No sincere Muslim would ever say or believe otherwise than this. And thus we have the second justification — within Islam — for the practice of beheading. Namely, that Muhammad himself commended it. At the massacre of the Jews of the Qurayza tribe in Medina in the year 627, Muhammad ordered that between 600-800 Jewish captives be beheaded.
Ibn Ishaq recounts:
“Then they [the Qurayza Jews]surrendered and the apostle [Muhammad] confined them in Medina…Then the apostle went out to the market of Medina (which is still its market today) and dug trenches in it. Then he sent for them and struck off their heads in those trenches as they were brought out to him in batches”[emphasis and brackets mine].
Tafsir Ibn Kathir recounts:
“Then the Messenger of Allah [Muhammad] commanded that ditches should be dug, so they were dug in the earth, and they [the Qurayza Jews]were brought tied by their shoulders and were beheaded. There were between seven hundred and eight hundred of them”[emphasis and brackets mine].
The conclusion is once again inescapable: the practice of beheading is unambiguously sanctioned within a proper understanding of Islam. We have the authority of the Qur’an, as authoritatively interpreted by the most respected Islamic scholars, commanding that Muslims should behead non-Muslims.
And we have the example of the founder of Islam, Muhammad himself, who was personally responsible for the beheading of hundreds of individuals. With specific examples in the two most authoritative sources of Islamic theology – the Qur’an and the Sunnah [of Muhammad]– there is simply no credible refutation of the fact that beheading is justified within any orthodox understanding of Islam.
Some have suggested that perhaps there is a possibility for Islam to reform itself by rejecting Qur’an passages that clearly favor beheading, viz. 47:4. Unfortunately, a priori, within Islam no such “reform” is possible for two important reasons.

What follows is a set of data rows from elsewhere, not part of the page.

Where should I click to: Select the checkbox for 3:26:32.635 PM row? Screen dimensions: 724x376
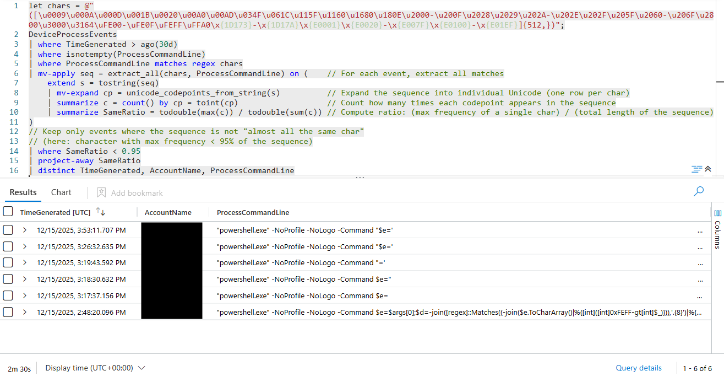[8, 246]
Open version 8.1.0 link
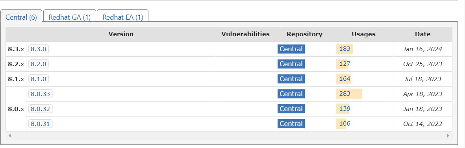Viewport: 465px width, 148px height. pyautogui.click(x=39, y=79)
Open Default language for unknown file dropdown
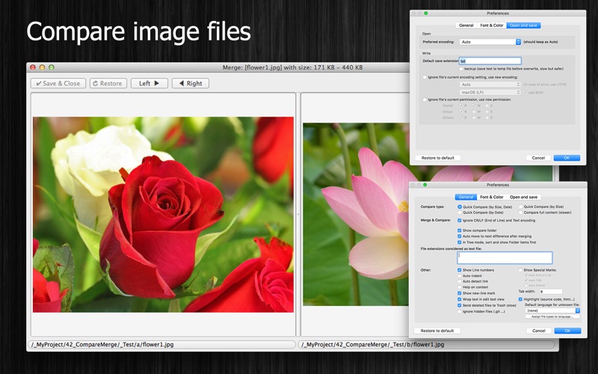Screen dimensions: 598x374 [x=552, y=310]
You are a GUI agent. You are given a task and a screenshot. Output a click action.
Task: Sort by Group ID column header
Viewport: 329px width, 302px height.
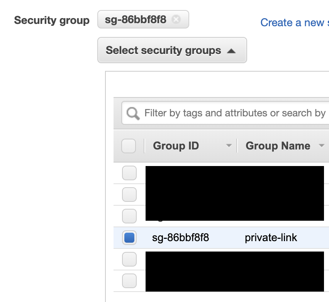coord(176,146)

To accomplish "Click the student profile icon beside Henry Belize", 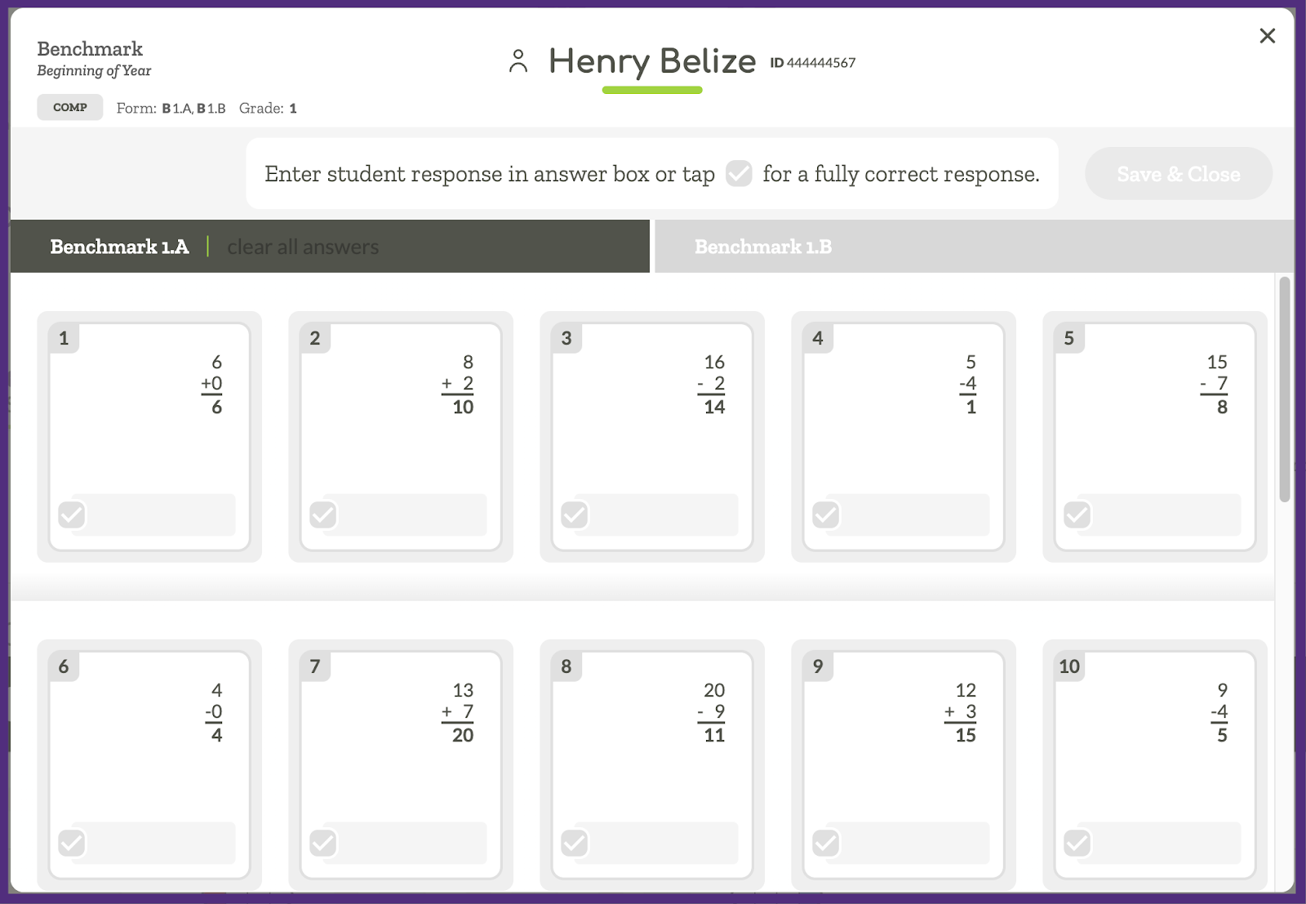I will click(x=518, y=60).
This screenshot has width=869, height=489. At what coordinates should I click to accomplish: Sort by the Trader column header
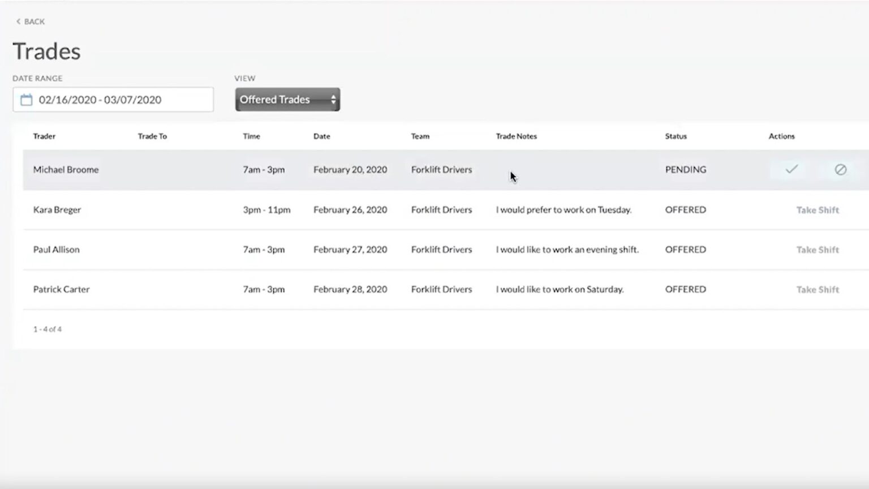click(44, 136)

First, for Muslims, the Qur’an is understood to be the “perfect book” and the exact words of Allah directly dictated by Allah to Muhammad. The Qur’an is viewed by faithful Muslims as the verbatim word of almighty Allah. Moreover, the period when the authoritative interpretation of the Qur’an was to be made is already over. Thus, no further Qur’anic “innovations” or subtractions are possible, making any meaningful reform unlikely.
Second, we have the example of Muhammad, Islam’s founder. Since Muhammad himself commended beheading, it would be nearly impossible for a modern day Muslim to build a viable case against beheading, because it would suggest that Muhammad had done something wrong by condoning this behavior in the first place.
Any Muslim today who attempted to do so would similarly be subject to the extreme penalties of Islamic law – if not beheading, then perhaps crucifixion [per Qur’an 5:33]for “spreading corruption in the land,” which is precisely the charge that modern day jihadists often make to justify their violence against non-Muslims.
There are certainly no few Muslims who find these practices abhorrent, but they are able to object only on a personal basis, not as a matter of Islamic theology. It is a religion which is, by design, tremendously resistant to reform. Still, with God all things are possible. We may yet pray that Muslims will reject the violence inherent in their religion, and furthermore, that they will come instead to know the love and peace of Christ.